### [WORK ORDER]
Could you output the complete listing given below exactly?

### [AVAILABLE DATA]
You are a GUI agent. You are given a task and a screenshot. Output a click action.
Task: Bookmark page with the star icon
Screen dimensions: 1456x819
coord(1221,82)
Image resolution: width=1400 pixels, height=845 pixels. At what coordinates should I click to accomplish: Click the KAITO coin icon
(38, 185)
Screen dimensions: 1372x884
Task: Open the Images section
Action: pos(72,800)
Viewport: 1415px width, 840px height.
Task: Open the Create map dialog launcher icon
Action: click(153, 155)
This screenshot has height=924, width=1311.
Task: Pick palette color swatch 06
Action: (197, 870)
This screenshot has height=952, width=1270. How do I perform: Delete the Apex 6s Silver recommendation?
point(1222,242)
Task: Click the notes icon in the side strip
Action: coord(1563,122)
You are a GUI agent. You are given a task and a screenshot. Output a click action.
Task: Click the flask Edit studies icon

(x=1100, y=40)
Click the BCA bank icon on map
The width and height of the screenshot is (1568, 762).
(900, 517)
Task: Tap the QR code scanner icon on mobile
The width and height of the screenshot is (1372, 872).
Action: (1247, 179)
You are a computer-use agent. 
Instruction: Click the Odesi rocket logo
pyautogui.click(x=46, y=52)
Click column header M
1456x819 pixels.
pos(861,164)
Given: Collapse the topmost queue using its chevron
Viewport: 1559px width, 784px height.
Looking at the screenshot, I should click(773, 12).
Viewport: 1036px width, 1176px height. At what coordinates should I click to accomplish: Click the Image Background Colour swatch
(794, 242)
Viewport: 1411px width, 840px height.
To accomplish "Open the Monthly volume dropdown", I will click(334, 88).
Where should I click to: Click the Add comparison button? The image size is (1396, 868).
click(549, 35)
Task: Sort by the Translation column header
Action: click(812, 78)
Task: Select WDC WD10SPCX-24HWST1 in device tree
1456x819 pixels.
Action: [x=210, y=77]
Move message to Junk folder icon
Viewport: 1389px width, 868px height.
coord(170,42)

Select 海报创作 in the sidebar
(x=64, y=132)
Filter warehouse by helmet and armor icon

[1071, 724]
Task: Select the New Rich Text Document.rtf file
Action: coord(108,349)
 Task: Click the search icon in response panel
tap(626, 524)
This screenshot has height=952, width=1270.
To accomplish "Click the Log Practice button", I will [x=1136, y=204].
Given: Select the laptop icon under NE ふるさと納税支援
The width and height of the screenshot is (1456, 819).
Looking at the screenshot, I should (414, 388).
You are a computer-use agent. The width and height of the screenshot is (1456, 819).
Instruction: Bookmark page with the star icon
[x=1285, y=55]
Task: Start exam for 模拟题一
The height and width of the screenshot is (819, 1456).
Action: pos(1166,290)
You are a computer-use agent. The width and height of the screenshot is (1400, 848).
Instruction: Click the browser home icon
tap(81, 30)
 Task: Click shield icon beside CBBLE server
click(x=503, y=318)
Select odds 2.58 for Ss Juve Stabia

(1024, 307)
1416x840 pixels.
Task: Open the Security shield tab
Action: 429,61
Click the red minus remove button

### [EXERCISE SOLUTION]
You are a GUI agent. You are given a task and a screenshot. Output a click action.
Task: Bookmark page with the star icon
Screen dimensions: 1456x819
coord(1221,82)
Image resolution: width=1400 pixels, height=845 pixels. At what coordinates should I click to accomplish: Click the KAITO coin icon
(38, 185)
Screen dimensions: 1372x884
Task: Open the Images section
Action: pos(72,800)
Viewport: 1415px width, 840px height.
Task: Open the Create map dialog launcher icon
Action: click(153, 155)
This screenshot has height=924, width=1311.
Task: Pick palette color swatch 06
Action: (197, 870)
This screenshot has height=952, width=1270. How do I perform: Delete the Apex 6s Silver recommendation?
point(1222,242)
Task: Click the notes icon in the side strip
Action: coord(1563,122)
You are a GUI agent. You are given a task and a screenshot. Output a click action.
Task: Click the flask Edit studies icon

(x=1100, y=40)
Click the BCA bank icon on map
The width and height of the screenshot is (1568, 762).
(900, 517)
Task: Tap the QR code scanner icon on mobile
The width and height of the screenshot is (1372, 872).
Action: (1247, 179)
You are a computer-use agent. 
Instruction: Click the Odesi rocket logo
pyautogui.click(x=46, y=52)
Click column header M
1456x819 pixels.
pos(861,164)
Given: Collapse the topmost queue using its chevron
Viewport: 1559px width, 784px height.
Looking at the screenshot, I should click(773, 12).
Viewport: 1036px width, 1176px height. At what coordinates should I click to accomplish: Click the Image Background Colour swatch
(794, 242)
Viewport: 1411px width, 840px height.
To accomplish "Open the Monthly volume dropdown", I will click(334, 88).
Where should I click to: Click the Add comparison button? The image size is (1396, 868).
click(549, 35)
Task: Sort by the Translation column header
Action: click(812, 78)
Task: Select WDC WD10SPCX-24HWST1 in device tree
1456x819 pixels.
Action: [x=210, y=77]
Move message to Junk folder icon
Viewport: 1389px width, 868px height.
coord(170,42)

Select 海报创作 in the sidebar
(x=64, y=132)
Filter warehouse by helmet and armor icon

[1071, 724]
Task: Select the New Rich Text Document.rtf file
Action: coord(108,349)
 Task: Click the search icon in response panel
tap(626, 524)
This screenshot has height=952, width=1270.
To accomplish "Click the Log Practice button", I will [x=1136, y=204].
Given: Select the laptop icon under NE ふるさと納税支援
The width and height of the screenshot is (1456, 819).
Looking at the screenshot, I should (414, 388).
You are a computer-use agent. The width and height of the screenshot is (1456, 819).
Instruction: Bookmark page with the star icon
[x=1285, y=55]
Task: Start exam for 模拟题一
The height and width of the screenshot is (819, 1456).
Action: pos(1166,290)
You are a computer-use agent. The width and height of the screenshot is (1400, 848).
Instruction: Click the browser home icon
tap(81, 30)
 Task: Click shield icon beside CBBLE server
click(x=503, y=318)
Select odds 2.58 for Ss Juve Stabia

(1024, 307)
1416x840 pixels.
Task: Open the Security shield tab
Action: 429,61
Click the red minus remove button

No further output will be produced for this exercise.